Saved entries:
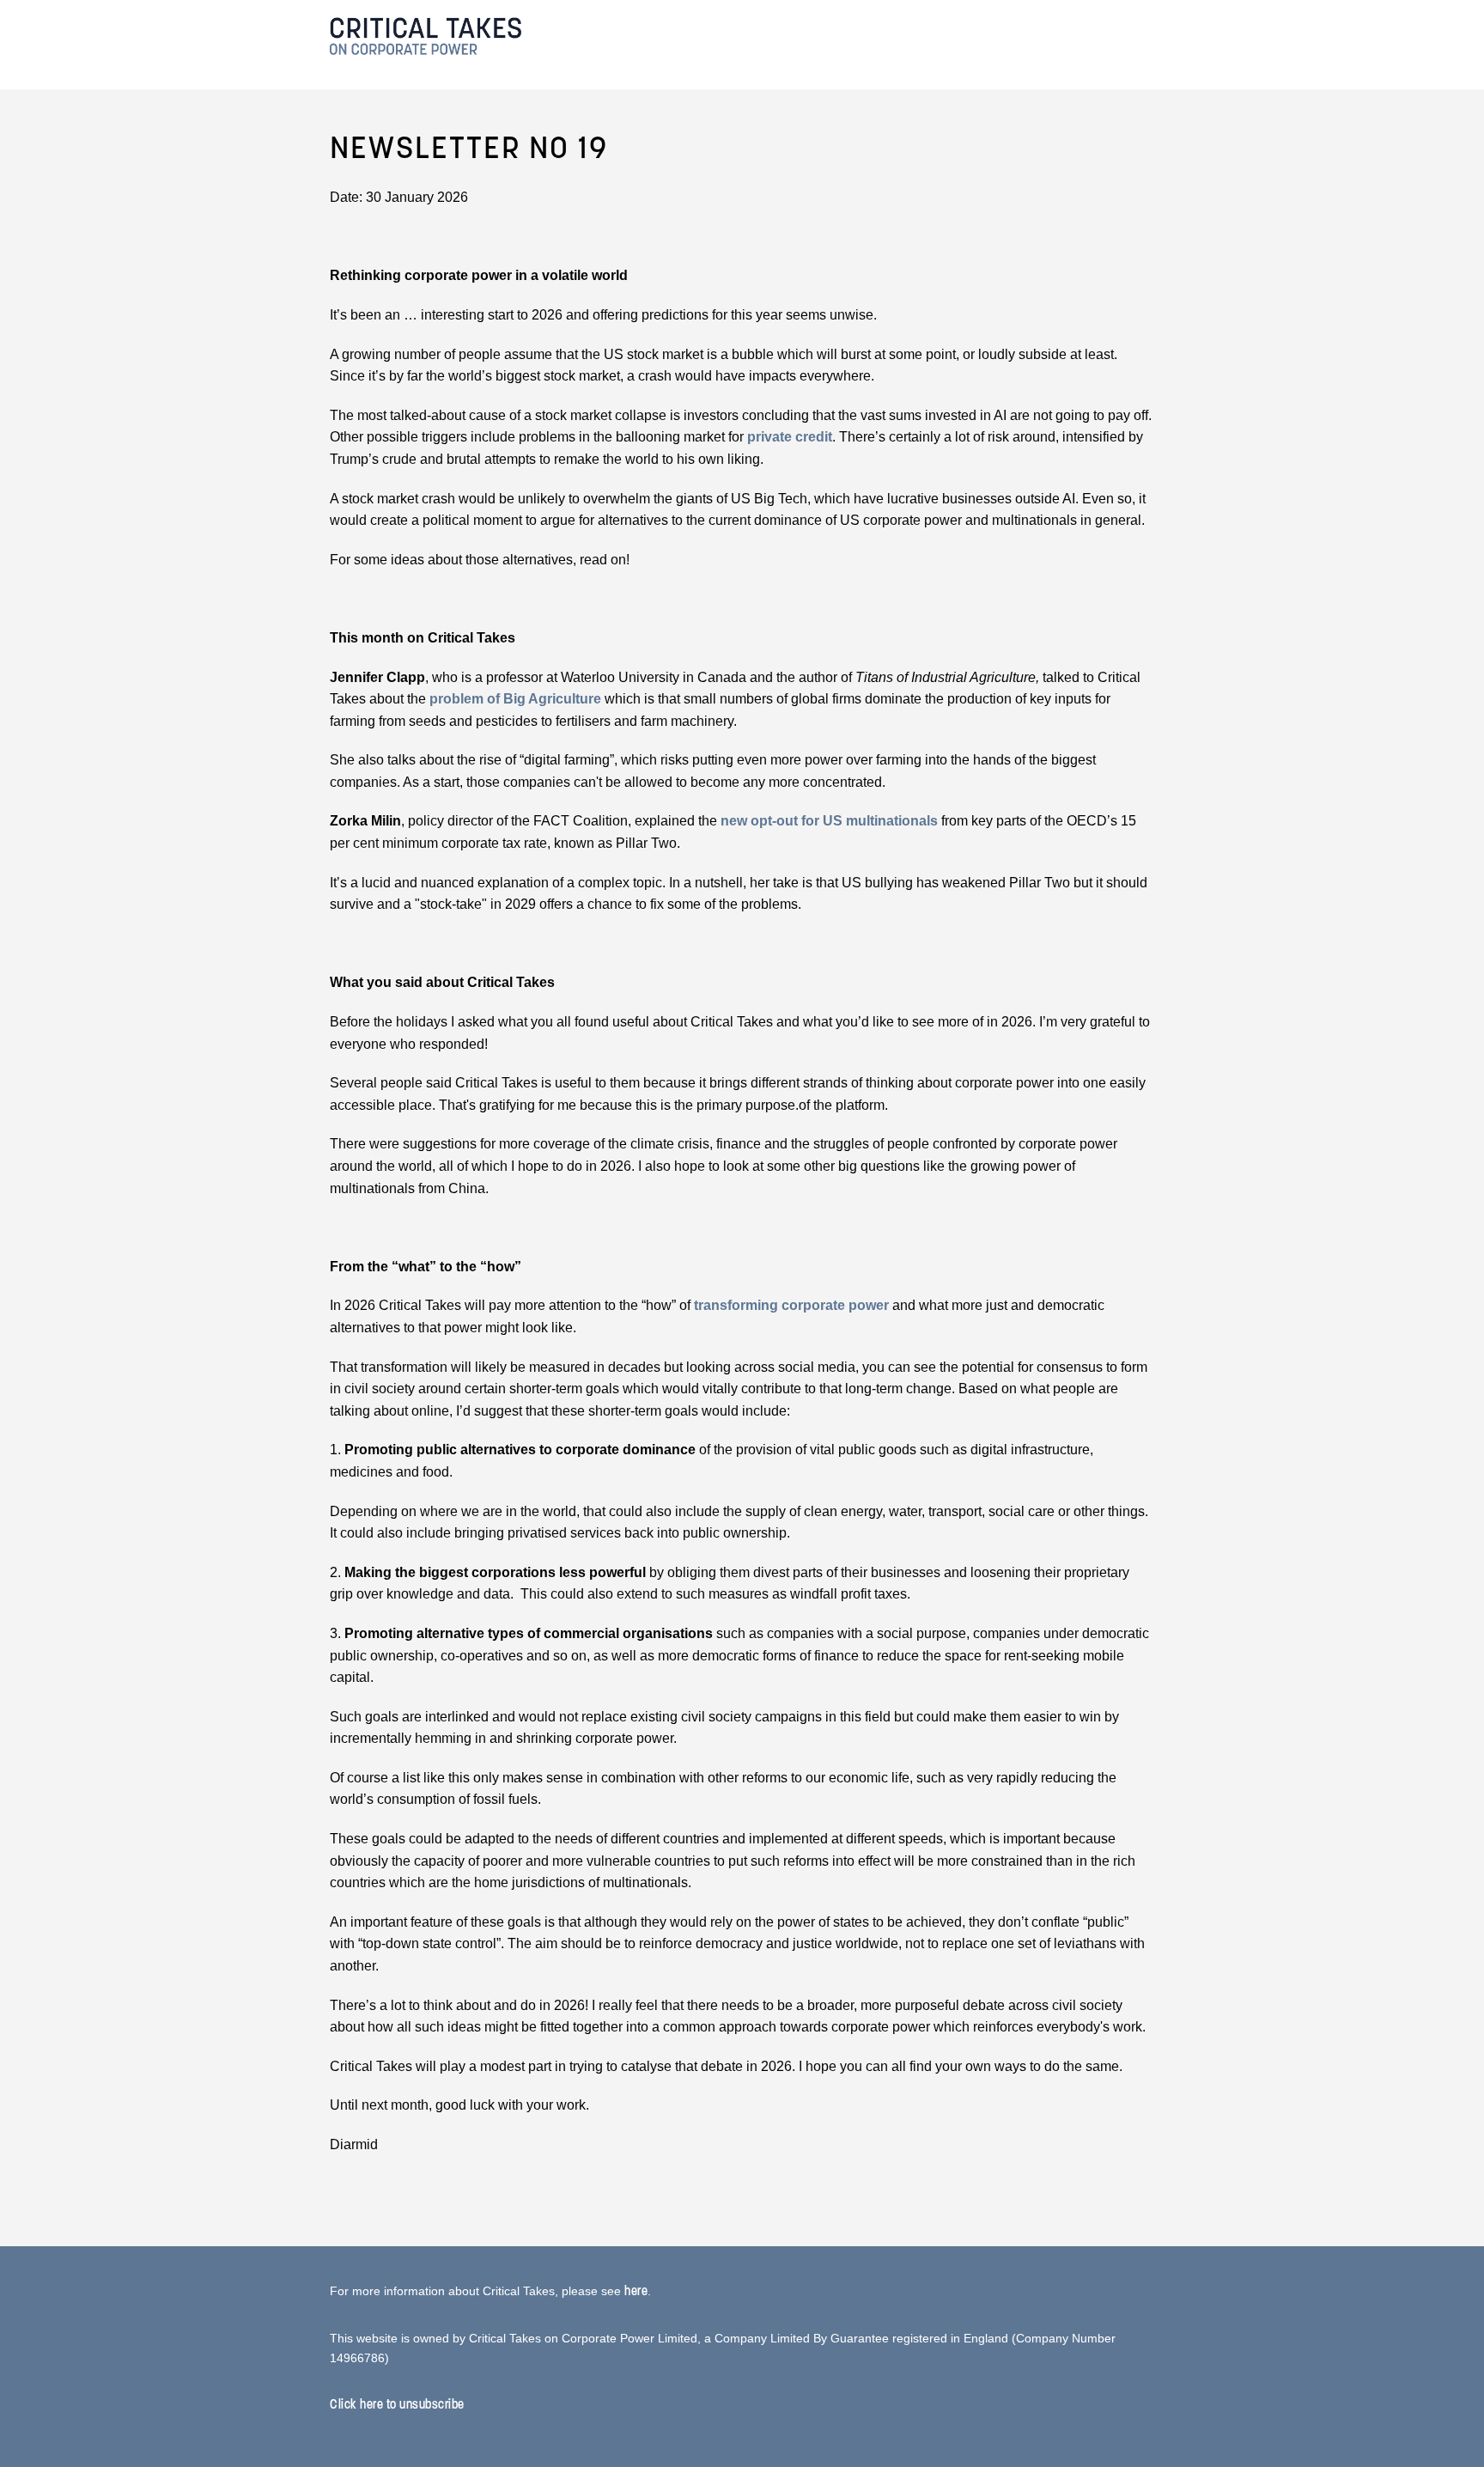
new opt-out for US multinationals (829, 820)
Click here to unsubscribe (397, 2404)
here (636, 2291)
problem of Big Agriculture (515, 698)
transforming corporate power (791, 1305)
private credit (789, 436)
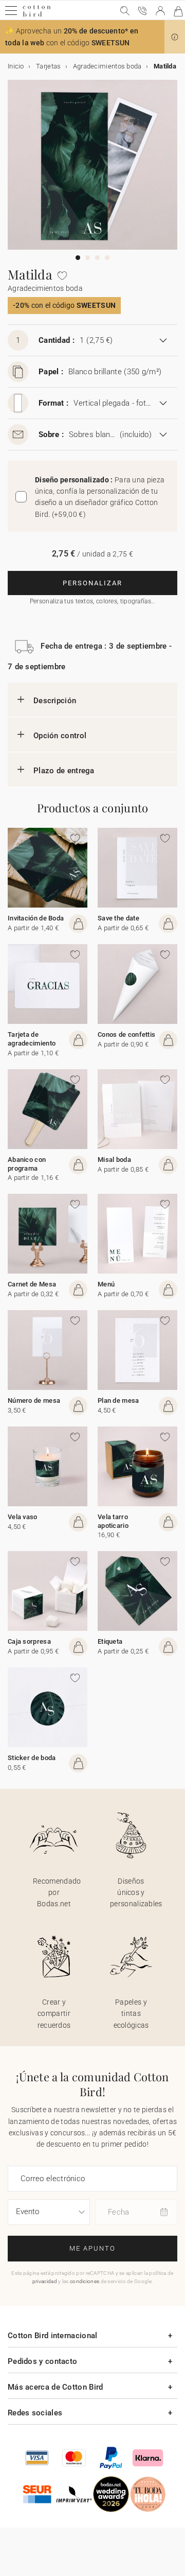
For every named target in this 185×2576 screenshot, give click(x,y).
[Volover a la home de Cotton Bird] (36, 15)
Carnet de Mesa (32, 1284)
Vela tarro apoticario (113, 1521)
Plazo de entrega (64, 770)
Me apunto (92, 2248)
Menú (106, 1284)
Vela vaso (23, 1517)
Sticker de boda (32, 1758)
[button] (174, 37)
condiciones (84, 2281)
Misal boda (114, 1159)
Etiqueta (110, 1641)
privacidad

• _WORK TO COMPLETE_: When you print the records above, keep them exact and leave out the pictures.

• _EXERCISE RESPONSE_:
new opt-out for US multinationals (829, 820)
Click here to unsubscribe (397, 2404)
here (636, 2291)
problem of Big Agriculture (515, 698)
transforming corporate power (791, 1305)
private credit (789, 436)
For every named target in this 185×2576 screenshot, give click(x,y).
[Volover a la home de Cotton Bird] (36, 15)
Carnet de Mesa (32, 1284)
Vela tarro apoticario (113, 1521)
Plazo de entrega (64, 770)
Me apunto (92, 2248)
Menú (106, 1284)
Vela vaso (23, 1517)
Sticker de boda (32, 1758)
[button] (174, 37)
condiciones (84, 2281)
Misal boda (114, 1159)
Etiqueta (110, 1641)
privacidad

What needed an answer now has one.